Noncentral F Distribution

Definition

Similar to the noncentral χ² distribution, the toolbox calculates noncentral F distribution probabilities as a weighted sum of incomplete beta functions using Poisson probabilities as the weights.

$F (x | ν_{1}, ν_{2}, δ) = \sum_{j = 0}^{\infty} (\frac{{(\frac{1}{2} δ)}^{j}}{j!} e^{\frac{- δ}{2}}) I (\frac{ν_{1} \cdot x}{ν_{2} + ν_{1} \cdot x} | \frac{ν_{1}}{2} + j, \frac{ν_{2}}{2})$

I(x|a,b) is the incomplete beta function with parameters a and b, and δ is the noncentrality parameter.

Background

As with the χ² distribution, the F distribution is a special case of the noncentral F distribution.
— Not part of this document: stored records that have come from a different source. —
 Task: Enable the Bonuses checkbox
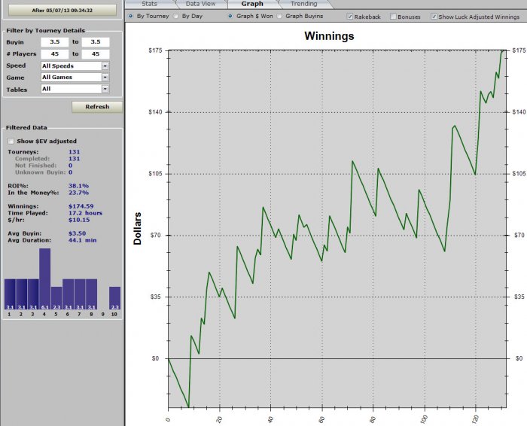click(393, 17)
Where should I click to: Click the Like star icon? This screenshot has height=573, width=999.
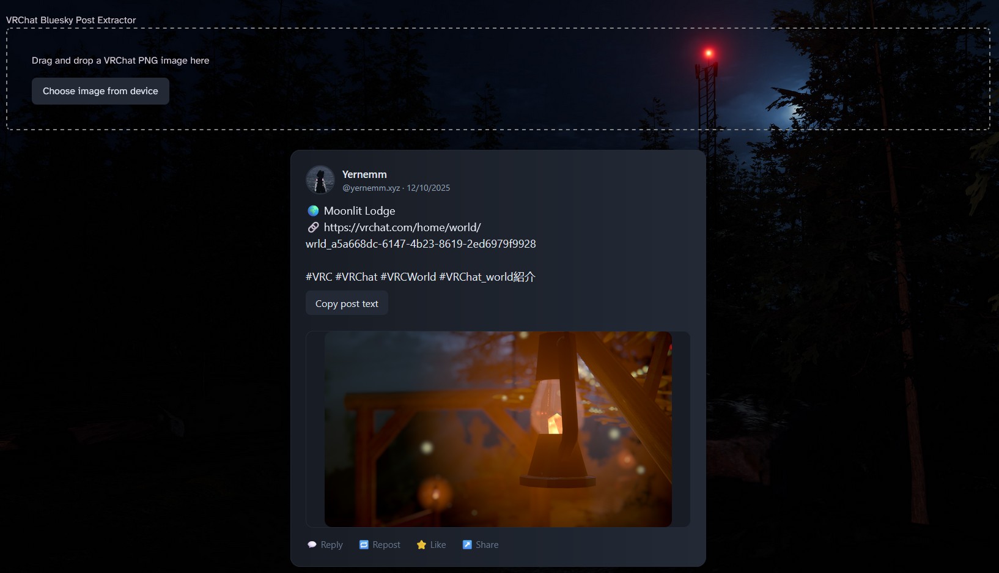[421, 545]
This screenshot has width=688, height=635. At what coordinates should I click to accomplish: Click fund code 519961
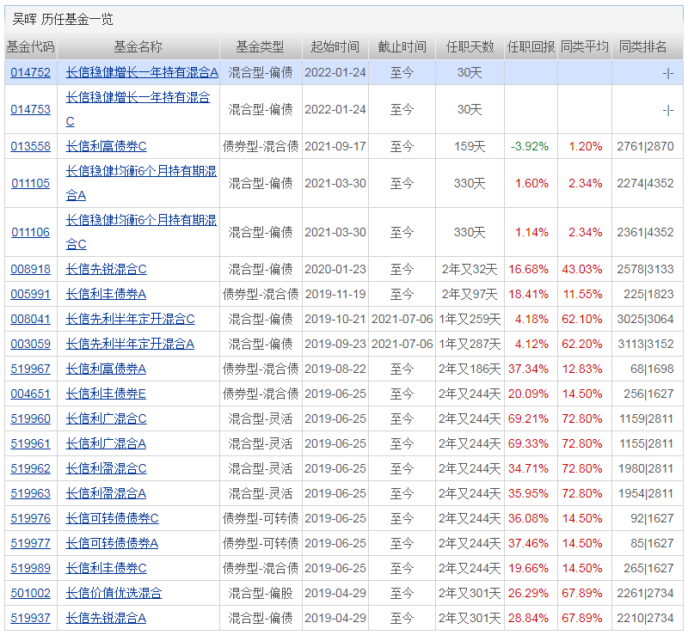click(x=30, y=443)
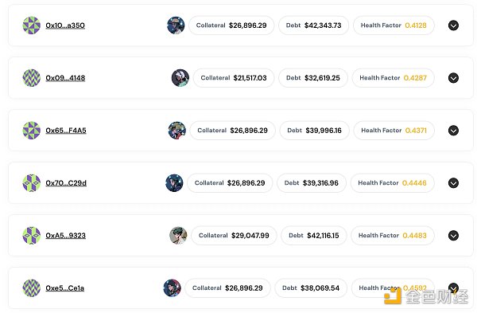Open address link 0x70...C29d
477x313 pixels.
[x=66, y=183]
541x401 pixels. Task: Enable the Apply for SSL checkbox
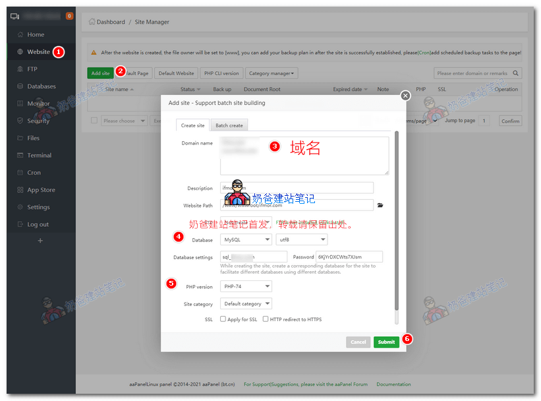(223, 319)
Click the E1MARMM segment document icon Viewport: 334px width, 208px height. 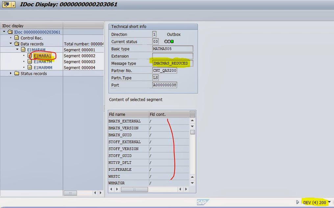tap(30, 68)
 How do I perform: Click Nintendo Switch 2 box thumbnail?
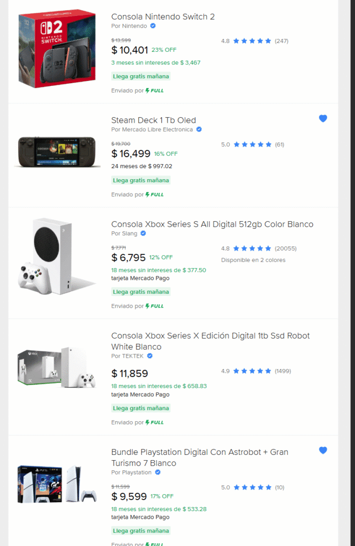point(57,49)
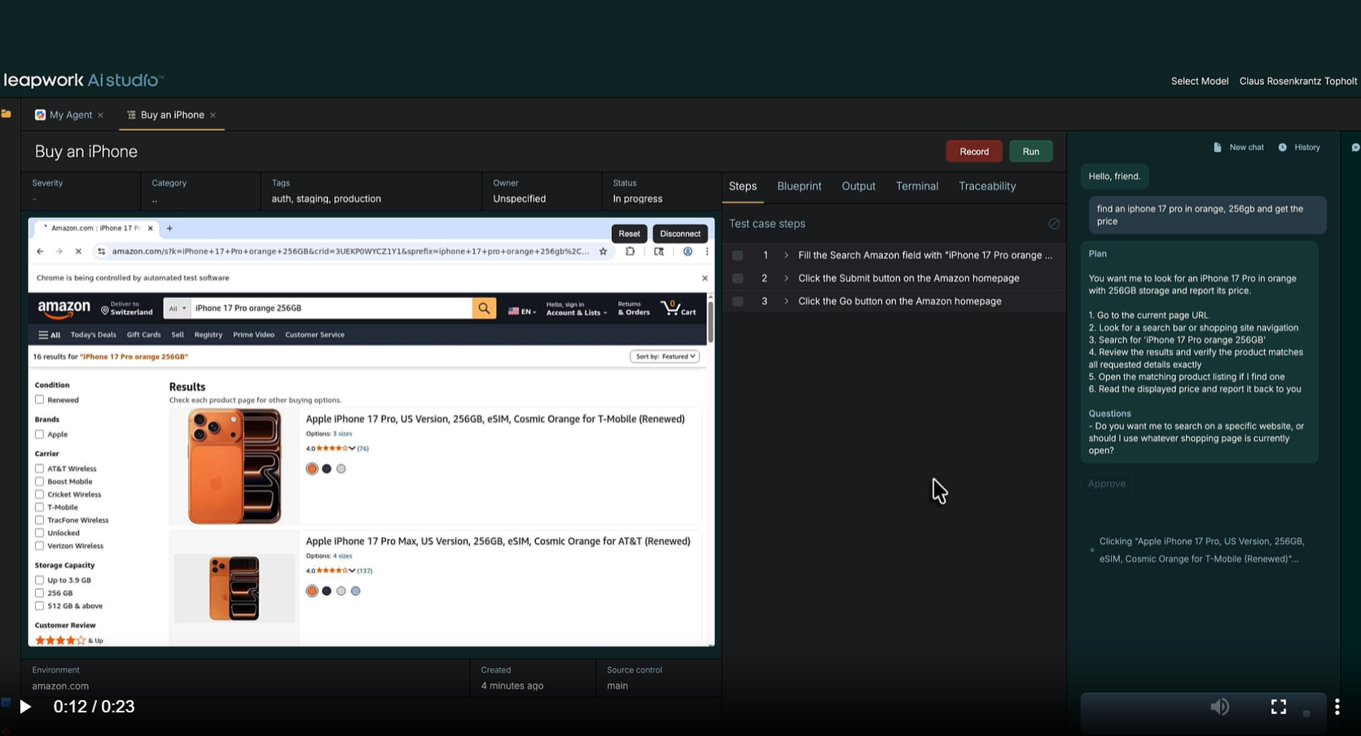Check the Renewed condition filter
The height and width of the screenshot is (736, 1361).
(x=39, y=400)
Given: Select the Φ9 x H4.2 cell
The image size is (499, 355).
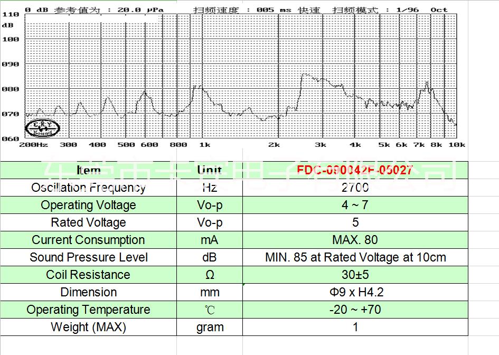Looking at the screenshot, I should tap(355, 292).
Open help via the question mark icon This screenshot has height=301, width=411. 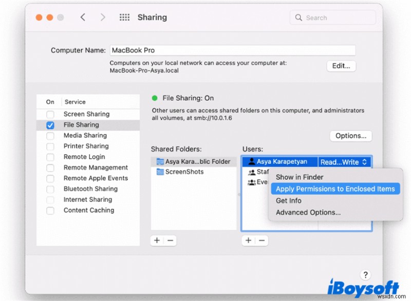(365, 275)
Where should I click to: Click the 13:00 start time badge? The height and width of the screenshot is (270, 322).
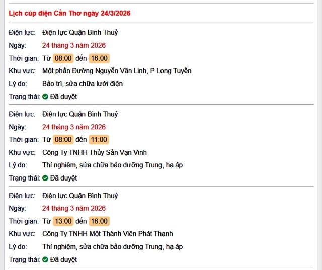pyautogui.click(x=63, y=221)
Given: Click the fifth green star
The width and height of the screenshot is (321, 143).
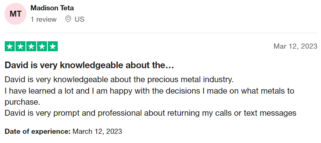Looking at the screenshot, I should pyautogui.click(x=53, y=46).
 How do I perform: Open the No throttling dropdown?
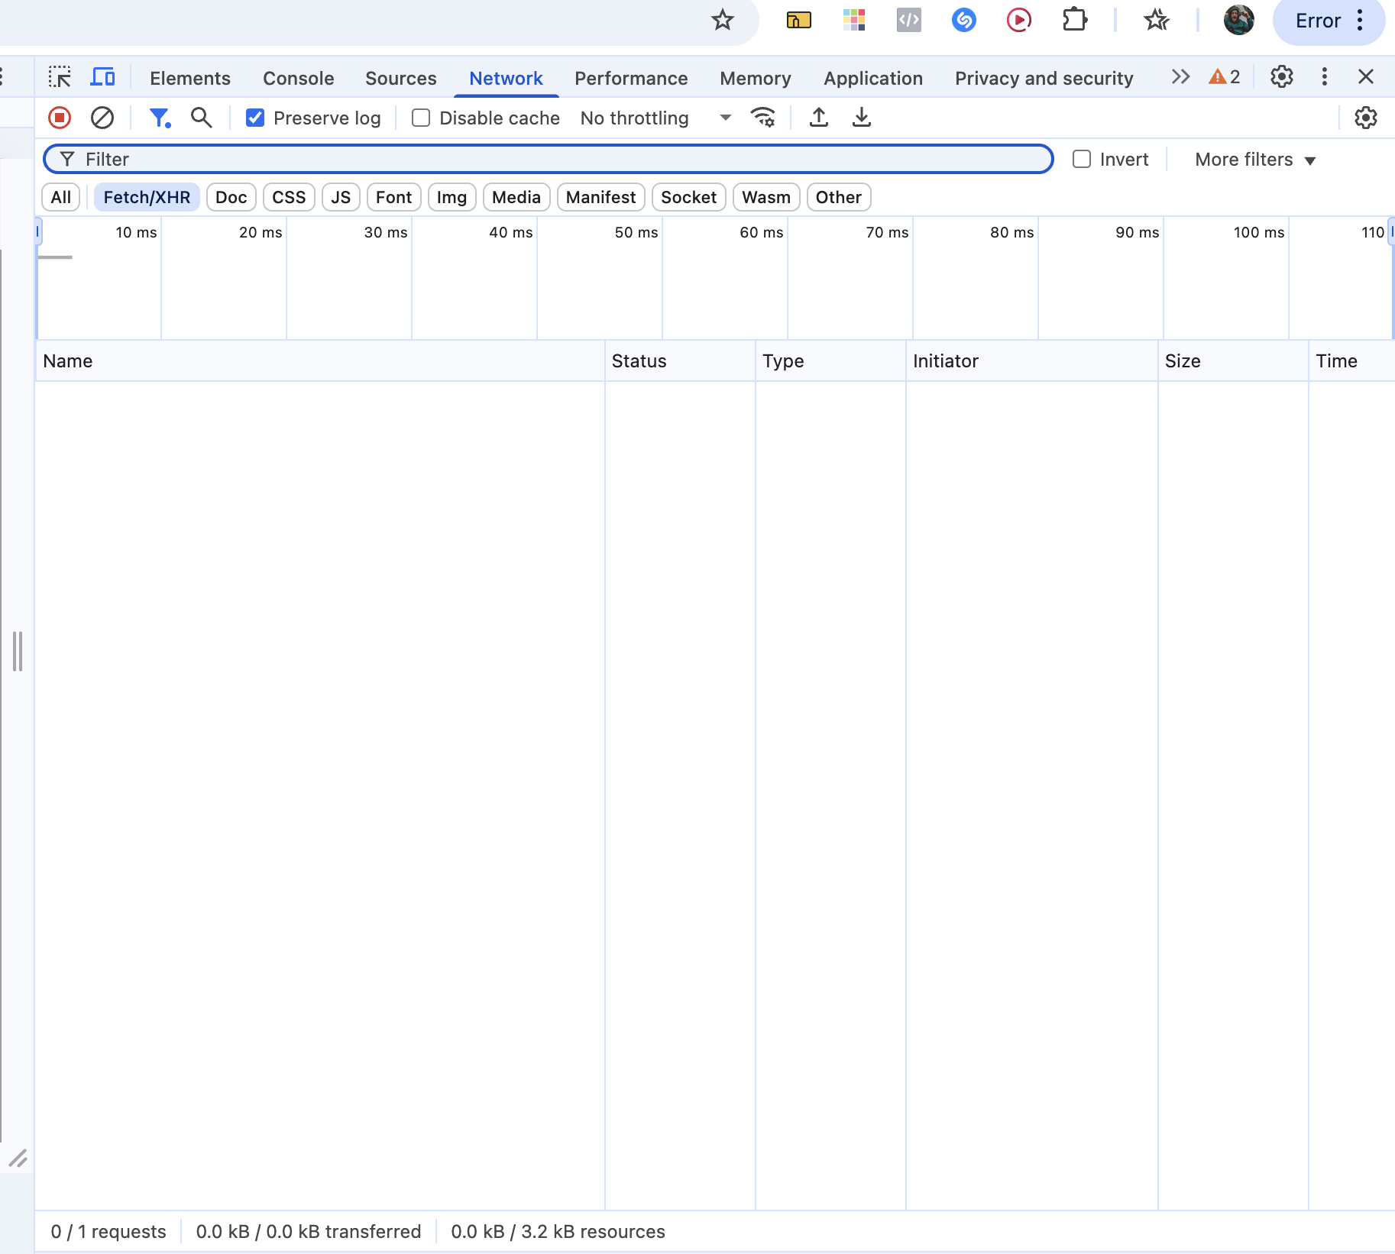[x=655, y=118]
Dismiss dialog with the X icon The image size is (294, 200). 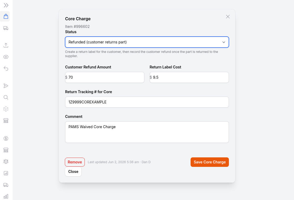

The F distribution is the result of taking the ratio of χ² random variables each divided by its degrees of freedom.

If the numerator of the ratio is a noncentral chi-square random variable divided by its degrees of freedom, the resulting distribution is the noncentral F distribution.

The main application of the noncentral F distribution is to calculate the power of a hypothesis test relative to a particular alternative.

Examples

Compute Noncentral F Distribution pdf

Open Live Script

Compute the pdf of a noncentral F distribution with degrees of freedom NU1 = 5 and NU2 = 20, and noncentrality parameter DELTA = 10. For comparison, also compute the pdf of an F distribution with the same degrees of freedom.

x = (0.01:0.1:10.01)';
p1 = ncfpdf(x,5,20,10);
p = fpdf(x,5,20);

Plot the pdf of the noncentral F distribution and the pdf of the F distribution on the same figure.

figure;
plot(x,p1,'b-','LineWidth',2)
hold on
plot(x,p,'g--','LineWidth',2)
legend('Noncentral F','F distribution')

Figure contains an axes object. The axes object contains 2 objects of type line. These objects represent Noncentral F, F distribution.